§ **Task instructions**
Beginning at the line that contains "Instruction: Launch the HBO Max favorite", repeat each line exactly through the last one of the records below, and leave out the pictures.

§ **Provided records**
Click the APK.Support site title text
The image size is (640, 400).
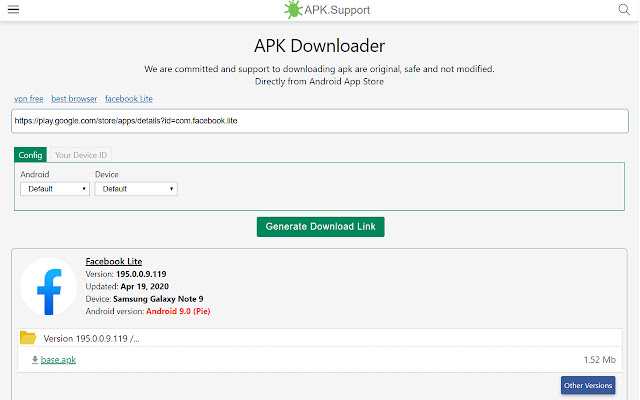337,10
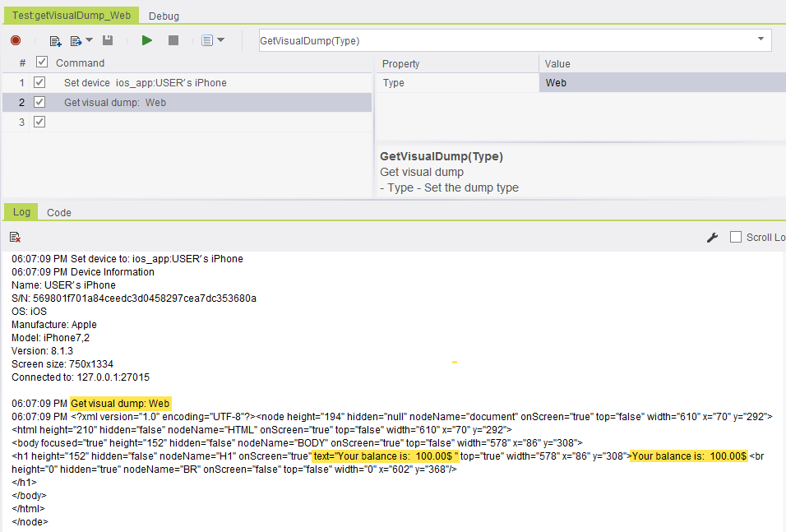Expand the export script dropdown arrow
The height and width of the screenshot is (532, 786).
[x=89, y=40]

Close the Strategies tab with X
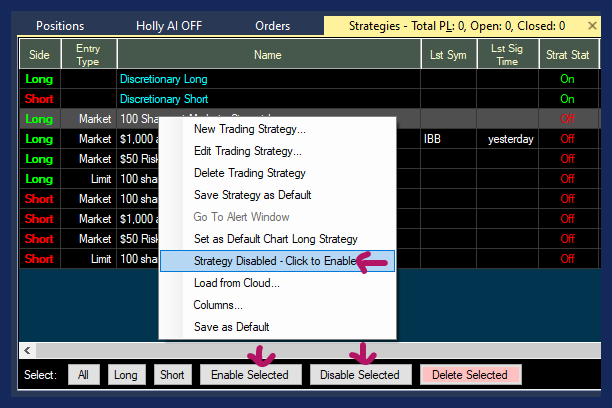click(x=592, y=25)
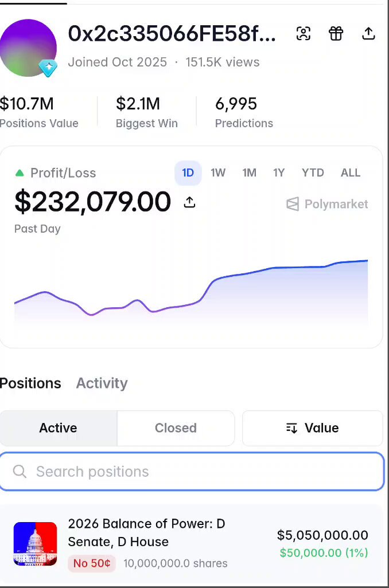
Task: Click the diamond badge on avatar
Action: [x=48, y=68]
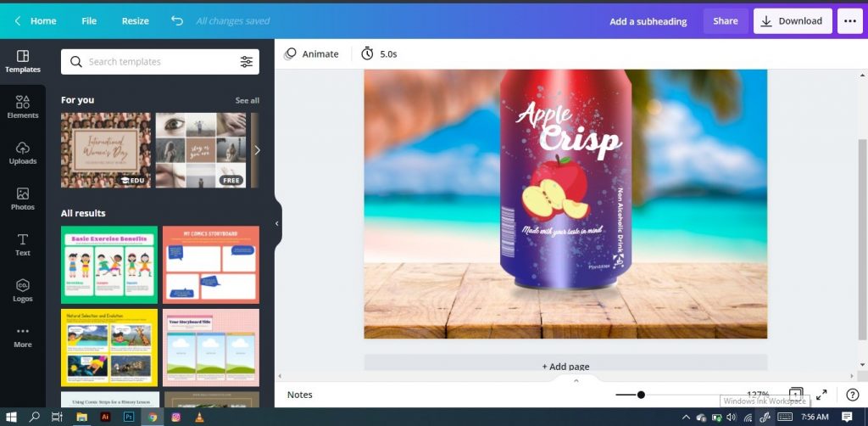
Task: Select the Text tool in sidebar
Action: tap(23, 244)
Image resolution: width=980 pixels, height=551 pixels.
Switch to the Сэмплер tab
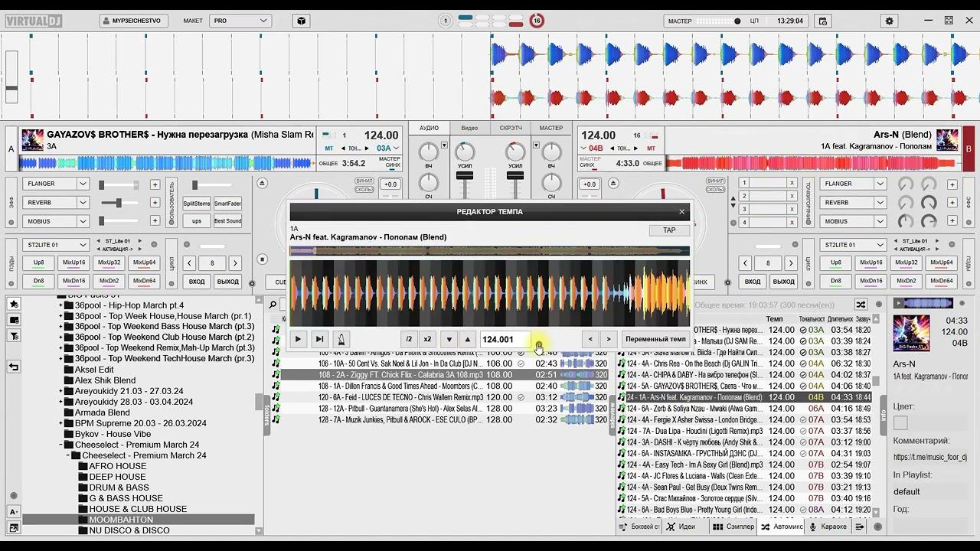coord(733,527)
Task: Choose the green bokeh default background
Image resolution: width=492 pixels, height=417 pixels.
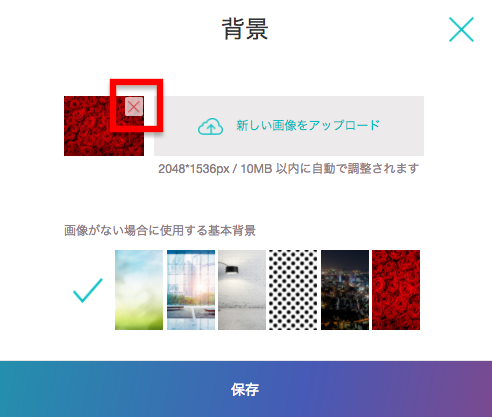Action: [139, 290]
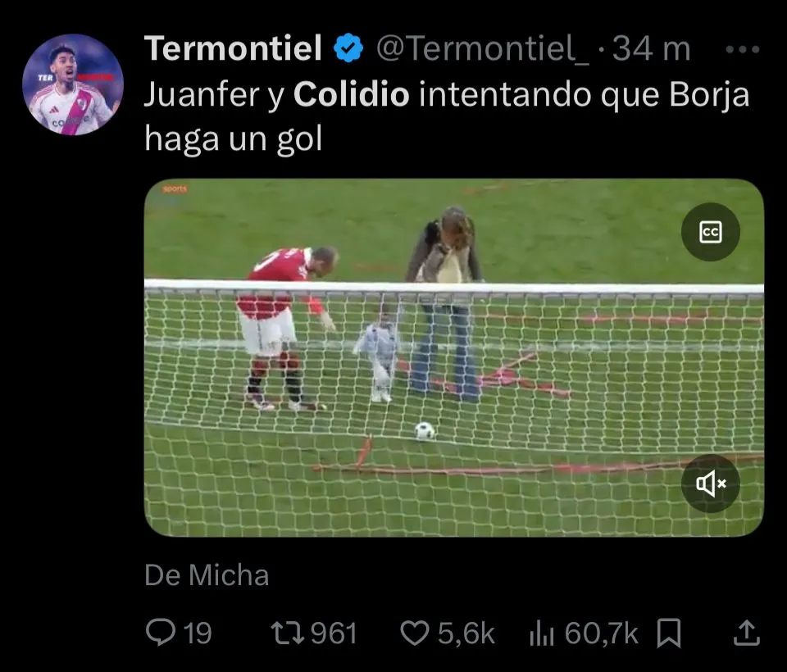Viewport: 787px width, 672px height.
Task: Click the repost count 961
Action: tap(334, 633)
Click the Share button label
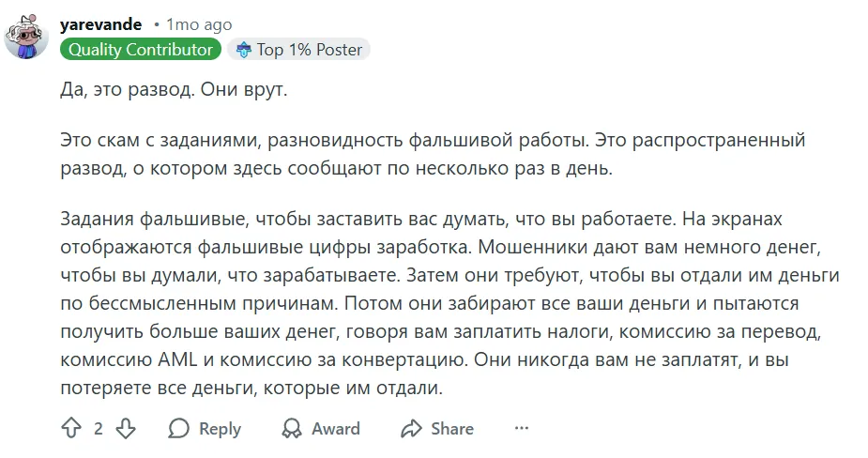This screenshot has width=868, height=458. [x=452, y=429]
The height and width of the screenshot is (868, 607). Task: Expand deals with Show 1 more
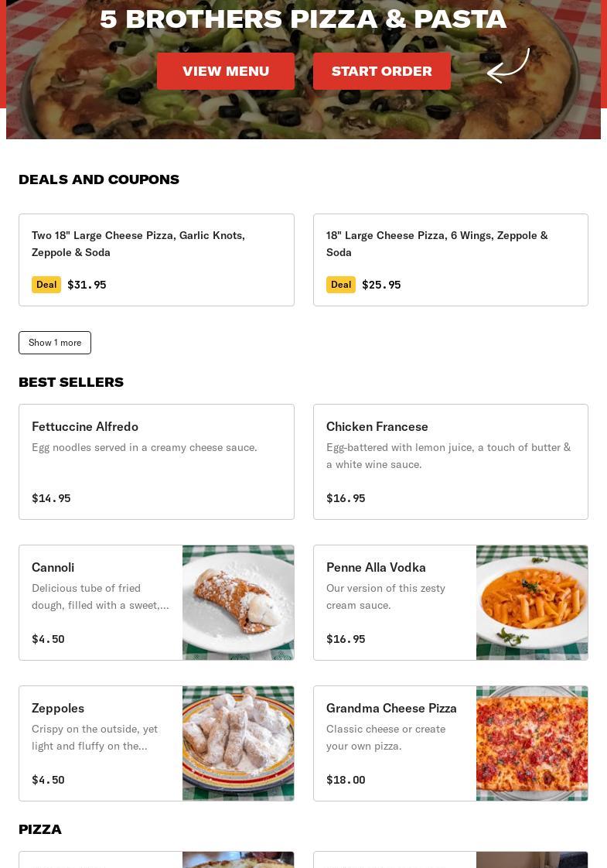pos(55,343)
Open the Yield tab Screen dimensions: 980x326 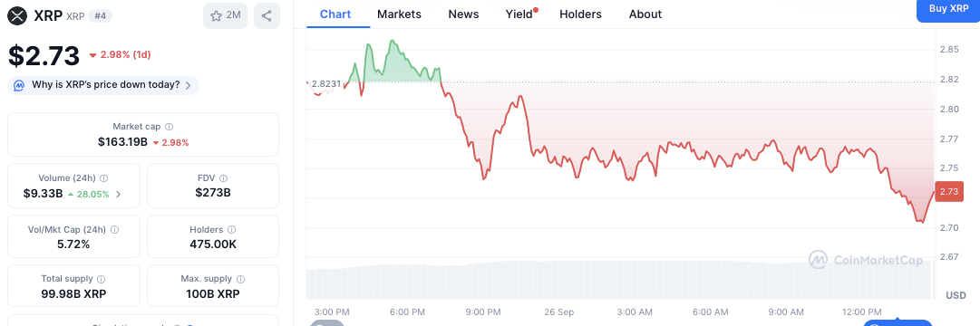pyautogui.click(x=520, y=14)
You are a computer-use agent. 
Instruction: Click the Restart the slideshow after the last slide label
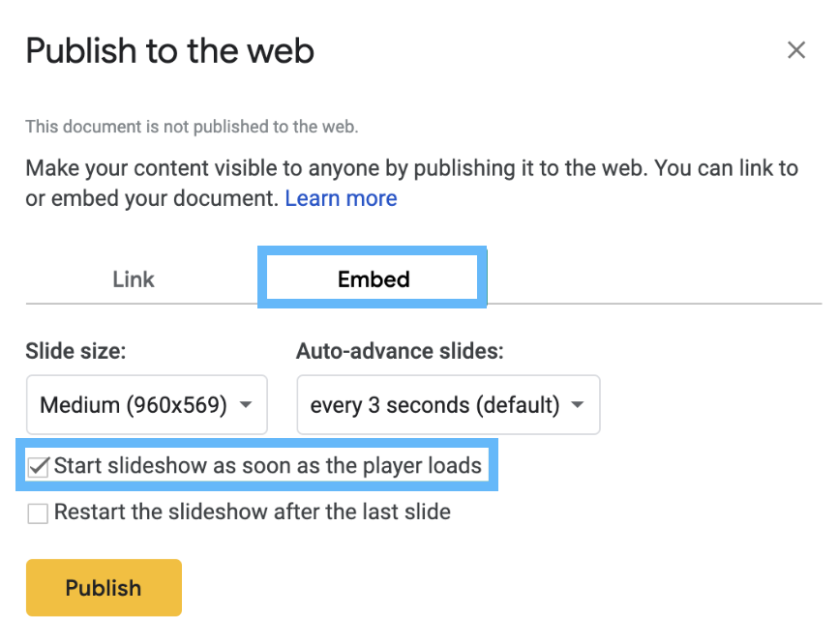[253, 512]
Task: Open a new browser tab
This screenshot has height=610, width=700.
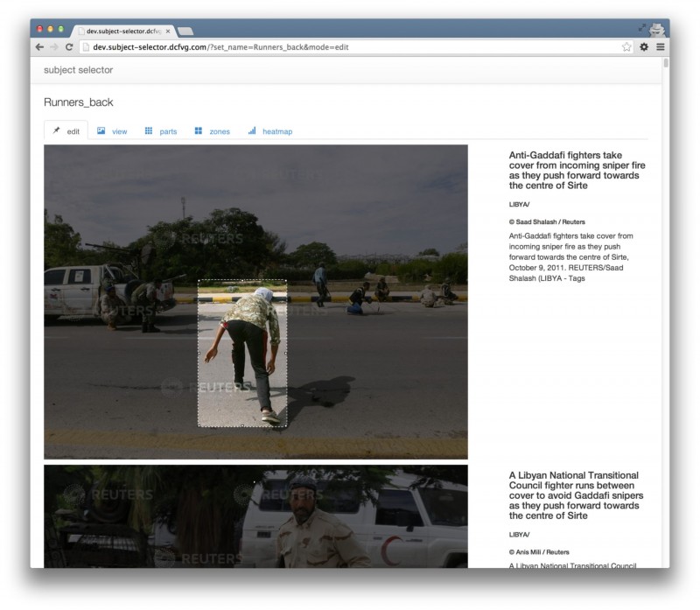Action: (x=186, y=31)
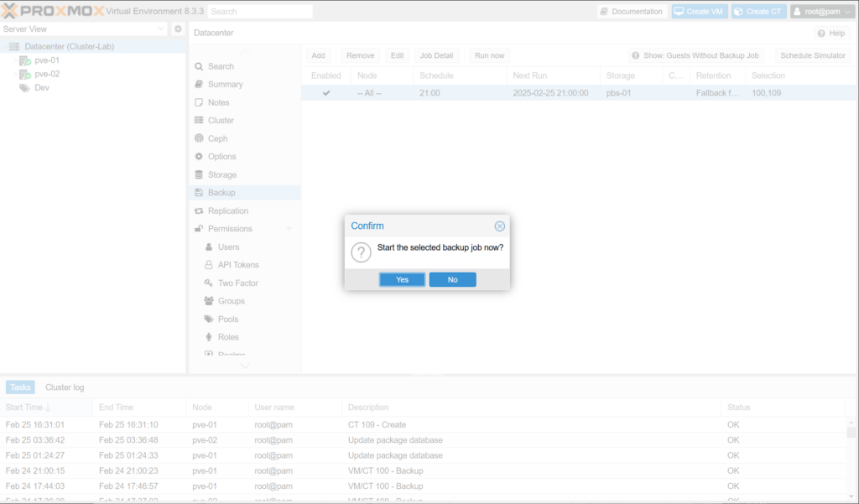Click the gear icon beside Server View

[x=178, y=29]
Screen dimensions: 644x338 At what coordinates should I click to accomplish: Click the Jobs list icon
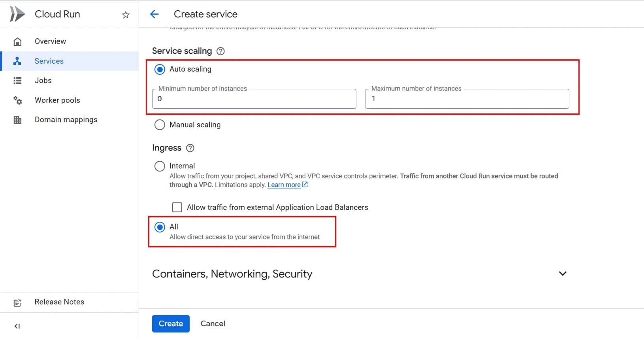(x=17, y=80)
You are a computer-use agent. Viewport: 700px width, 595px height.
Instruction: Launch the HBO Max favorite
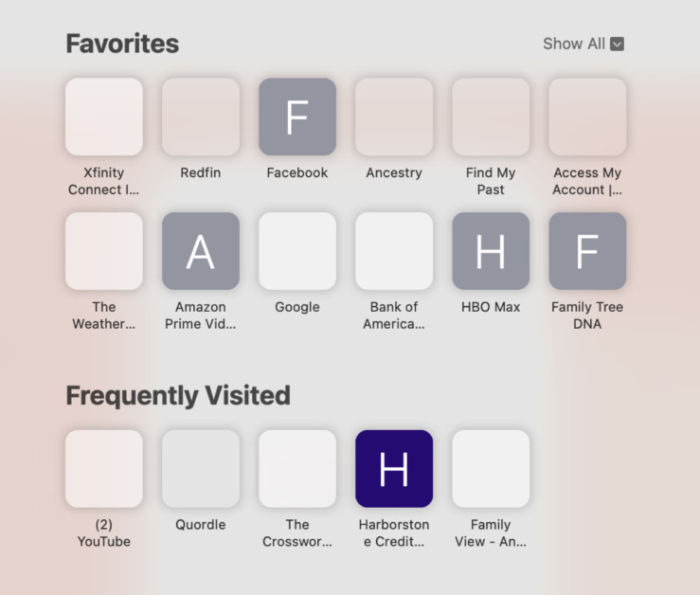(x=491, y=251)
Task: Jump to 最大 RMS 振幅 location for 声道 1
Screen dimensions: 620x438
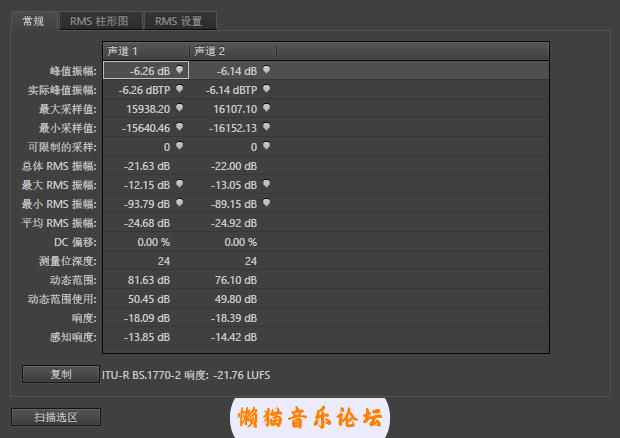Action: click(179, 184)
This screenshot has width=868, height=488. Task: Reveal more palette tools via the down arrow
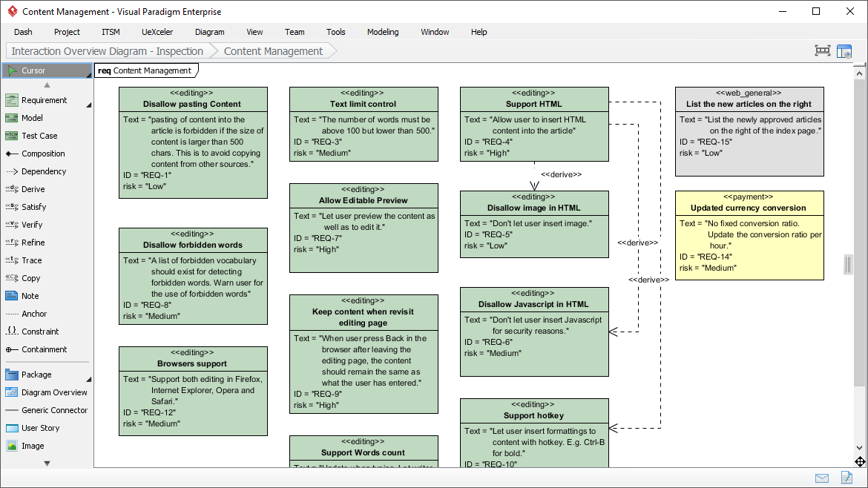click(46, 463)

§ **Response to the exercise**
Instruction: Launch the HBO Max favorite
(x=491, y=251)
Task: Jump to 最大 RMS 振幅 location for 声道 1
Screen dimensions: 620x438
Action: click(179, 184)
This screenshot has width=868, height=488. Task: Reveal more palette tools via the down arrow
click(46, 463)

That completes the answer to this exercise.